The cup runneth over. Kind of. With Arsenal out of the way (not the right way) it’s back to League action today as Brentford host Reading. The first of a double bill at Griffin Park over the next few days sees this one closely followed by Birmingham City on Tuesday. With Leeds United making it just one win from five last night, a great opportunity is opening up whilst Twitter has delivered not once, but twice, in quite wonderful fashion.
First up, the Reading game. This one has everything to play for and promises to be a stunner. In theory. Reading have started to win games after their abject start and have now escaped the bottom three. 6 points out of the last 9 sees them finding form and reaching the dizzy heights of 20th. Brentford will, of course, be hugely cheered by that fight back at Arsenal during the week. It was one-way traffic as we came that close to hauling ourselves into the fourth round after a blitzkrieg second half. The only downside being the first half! Oh well, that’s football. We go ag, ag, agai.. once more. The obvious question being one of whether Dean sticks or twists ?
Such was the fight shown in the second period, I do wonder if he’ll continue with any of his normal bench players? Whilst, surely, one would expect Neal Maupay, Henrik Dalsgaard and Daniel Bentley to return to the starting XI is that as far as it goes? I thought Kamo was superb whilst Sergi ran them ragged once the team got going. Mind you, so did Saïd Benrahma when he came on. Who’d be a head coach?
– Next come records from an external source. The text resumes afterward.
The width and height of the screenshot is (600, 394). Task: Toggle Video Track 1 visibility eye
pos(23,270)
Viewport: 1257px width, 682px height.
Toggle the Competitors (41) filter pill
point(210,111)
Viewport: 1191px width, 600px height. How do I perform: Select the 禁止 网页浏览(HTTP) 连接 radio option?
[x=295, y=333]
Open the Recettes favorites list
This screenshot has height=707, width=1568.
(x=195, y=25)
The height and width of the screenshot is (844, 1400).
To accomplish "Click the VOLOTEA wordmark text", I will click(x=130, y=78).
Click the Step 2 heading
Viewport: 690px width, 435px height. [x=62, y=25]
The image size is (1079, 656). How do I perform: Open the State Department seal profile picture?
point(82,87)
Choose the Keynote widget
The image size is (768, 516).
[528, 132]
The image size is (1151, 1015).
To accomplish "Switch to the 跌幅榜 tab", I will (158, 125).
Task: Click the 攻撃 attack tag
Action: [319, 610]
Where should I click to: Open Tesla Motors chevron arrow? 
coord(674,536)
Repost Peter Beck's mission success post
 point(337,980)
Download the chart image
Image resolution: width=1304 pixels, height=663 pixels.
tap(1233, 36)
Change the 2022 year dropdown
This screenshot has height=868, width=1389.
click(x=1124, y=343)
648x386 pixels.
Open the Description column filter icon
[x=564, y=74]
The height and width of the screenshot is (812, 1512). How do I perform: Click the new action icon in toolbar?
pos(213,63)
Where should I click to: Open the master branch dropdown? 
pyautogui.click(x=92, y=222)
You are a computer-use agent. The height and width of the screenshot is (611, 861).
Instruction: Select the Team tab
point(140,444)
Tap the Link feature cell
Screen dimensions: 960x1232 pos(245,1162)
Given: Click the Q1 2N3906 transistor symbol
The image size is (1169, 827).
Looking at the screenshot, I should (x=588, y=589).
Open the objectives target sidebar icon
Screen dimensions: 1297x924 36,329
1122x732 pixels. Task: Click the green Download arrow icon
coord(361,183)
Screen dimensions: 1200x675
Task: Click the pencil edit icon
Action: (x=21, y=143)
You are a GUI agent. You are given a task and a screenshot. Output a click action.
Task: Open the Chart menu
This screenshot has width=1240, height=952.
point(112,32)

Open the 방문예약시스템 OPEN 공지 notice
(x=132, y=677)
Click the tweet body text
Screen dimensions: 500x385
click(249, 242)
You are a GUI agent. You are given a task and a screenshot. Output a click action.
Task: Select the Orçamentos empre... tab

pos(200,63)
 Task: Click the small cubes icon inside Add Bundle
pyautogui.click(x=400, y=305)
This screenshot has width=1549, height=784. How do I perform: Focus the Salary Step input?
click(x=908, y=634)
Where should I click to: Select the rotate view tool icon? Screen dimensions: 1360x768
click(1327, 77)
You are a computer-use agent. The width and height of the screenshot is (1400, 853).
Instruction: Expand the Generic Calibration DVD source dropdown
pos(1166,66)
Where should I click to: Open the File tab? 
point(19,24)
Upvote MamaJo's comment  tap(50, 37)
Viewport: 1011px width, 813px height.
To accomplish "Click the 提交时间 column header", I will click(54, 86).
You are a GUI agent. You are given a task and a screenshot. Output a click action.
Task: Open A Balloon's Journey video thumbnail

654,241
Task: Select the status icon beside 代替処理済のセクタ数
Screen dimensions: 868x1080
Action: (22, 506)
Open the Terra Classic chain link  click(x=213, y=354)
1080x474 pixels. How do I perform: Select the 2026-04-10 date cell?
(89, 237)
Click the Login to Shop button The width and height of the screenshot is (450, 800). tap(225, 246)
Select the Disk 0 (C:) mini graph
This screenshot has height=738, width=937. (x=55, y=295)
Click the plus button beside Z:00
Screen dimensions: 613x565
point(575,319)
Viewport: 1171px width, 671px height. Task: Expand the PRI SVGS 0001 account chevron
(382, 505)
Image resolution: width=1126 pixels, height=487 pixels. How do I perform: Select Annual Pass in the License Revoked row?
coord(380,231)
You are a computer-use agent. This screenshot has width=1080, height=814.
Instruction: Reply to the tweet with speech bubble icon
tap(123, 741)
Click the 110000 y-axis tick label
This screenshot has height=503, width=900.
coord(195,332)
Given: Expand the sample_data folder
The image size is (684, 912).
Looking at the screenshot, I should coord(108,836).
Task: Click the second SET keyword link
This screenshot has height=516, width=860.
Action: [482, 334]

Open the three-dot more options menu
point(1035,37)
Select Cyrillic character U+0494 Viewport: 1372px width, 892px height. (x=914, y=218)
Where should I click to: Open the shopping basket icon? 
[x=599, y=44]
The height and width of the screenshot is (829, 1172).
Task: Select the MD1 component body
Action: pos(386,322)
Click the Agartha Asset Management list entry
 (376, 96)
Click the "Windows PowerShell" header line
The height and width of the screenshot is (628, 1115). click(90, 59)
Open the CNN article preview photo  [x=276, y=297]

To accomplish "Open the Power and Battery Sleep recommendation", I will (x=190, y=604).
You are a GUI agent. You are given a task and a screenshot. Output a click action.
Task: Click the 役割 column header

Yesssssss !!!!! Alan Judge’s free-kick sent the away end ballistic
Whomever starts, Brentford have even more incentive to go for it. Table toppers Leeds United being held at Sheffield Wednesday, Friday, means a win could take us to within a point of first place. Naturally, subject to other results. But the league is so tight at the moment that as far down as 14th, Swansea are only 6 behind Leeds. With Birmingham the same gap behind us, effectively 7(seven) when you factor in the draw specialists woeful goal difference, every game is crucial. Every point critical. Already. And its not even October. I love this division!!
The cup was a lovely diversion and visiting Arsenal taught us a lot of things, as much off-field (see last column) as on, but it’s great to be feasting at the main table once more. Let’s hope Dean serves up a five-star banquet rather than skin and bone.
One of those Arsenal ‘things’ was giant flags at the home end. We’d seen similar before at Chelsea. Tucked behind the hoardings but then waved high to welcome the teams out or celebrate a goal to the home team. I’m not sure exactly what the benefit is or why they are needed – if you need a flag waver to generate an atmosphere (see also: the Mexican wave, England Supporter’s band, goal music) then we’re already in trouble.
Thankfully, Matthew Benham is in agreement. The joy of Twitter where a casually asked question on Friday morning to the club owner brings about a response within minutes:
@NickBruzon : Hi Matthew. You’ve often been quoted as (thankfully) saying there will never, ever be ‘goal music’ at Lionel Road. Is it safe to say the same will apply to Arsenal style ‘goal flags’ ?
@matthew_benham : Absolutely!

Another Lionel Road crisis averted
Result! No flags and no goal music ! With Lionel Road looking bigger and better with each passing day, it’s great that he’s also on point about those matters that really count ! Here’s hoping the previously backed ‘hot seat’ idea also comes to fruition. Even if Cameron Diaz won’t be the one filling it. That said, perhaps the sausage train remains a leap too far.
So that was yours truly feeling pretty pleased with the day’s social media activity. Easy come, easy go. As ever. No sooner had that gone up than it’s been blown out of the water first thing Saturday morning with a quite incredible spot on the social media platform from @HongKongBee , aka Andrew Cooper, after watching the Michael Palin In North Korea documentary from the BBC.
Wow. There’s not much you can say here. Beyond a bit of photoshoppery just to really take a look at this in depth.
Whilst the North Korean regime of secrecy and oppression is totally abhorrent and about as far flung as you could get from all-embracing Griffin Park, that’s an eerie sartorial spot. Great observational skills, Andrew. It is incredible how something so wonderful in one format (our away kit) can look so awful in another. Thankfully, quality shines through and it will be the football kit that people remember long into the future rather than any quirky uniforms.
All being well Brentford official will be reporting a 7(seven) – 0 win for The Bees today for legitimate reasons rather than propaganda based ones.

Kit wrong-un
Finally, please don’t forget #BeeTheDJ today…..
Given the sad passing of Chas Hodges last weekend, what better way for fans to remember him than by bombarding the Griffin Park tannoy (other brands of p.a. system are also available) with the likes of Gertcha, Rabbit, Margate, Ain’t No Pleasing You, The Sideboard Song, London girls etc etc etc.
You can get choosing here. What better way to get the crowd buzzing prior to kick off whilst, more importantly, remembering the great man.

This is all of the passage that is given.